Week 8: Synthetic Data Generation

The Synthetic Data Revolution

Manually labeling training data is expensive and time-consuming. A single annotated image for object detection can cost $0.50-$5.00. For a dataset of 100,000 images, this means $50,000-$500,000 in annotation costs.

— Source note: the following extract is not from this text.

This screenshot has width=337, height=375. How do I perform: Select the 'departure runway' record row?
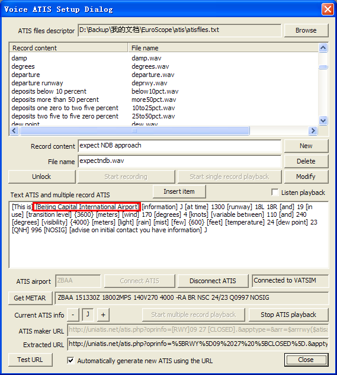(x=37, y=83)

Synthetic data generation solves this by automatically creating labeled training data in simulation. Isaac Sim can generate thousands of perfectly labeled images per hour at near-zero marginal cost.

Domain Randomization

The key to successful sim-to-real transfer is domain randomization - systematically varying scene parameters to create diversity that covers real-world variations.

Randomization Parameters

Lighting: Intensity, color temperature, angle
Textures: Surface materials, colors, reflectivity
Object poses: Position, rotation, scale
Camera parameters: FOV, exposure, focus
Backgrounds: Clutter, distractors, environments

Using Isaac Sim Replicator

Replicator is Isaac Sim's synthetic data generation framework, providing high-level APIs for creating randomized datasets.

Basic Synthetic Dataset Generation

import omni.replicator.core as rep
from omni.isaac.kit import SimulationApp

# Initialize headless simulation for faster generation
simulation_app = SimulationApp({"headless": True})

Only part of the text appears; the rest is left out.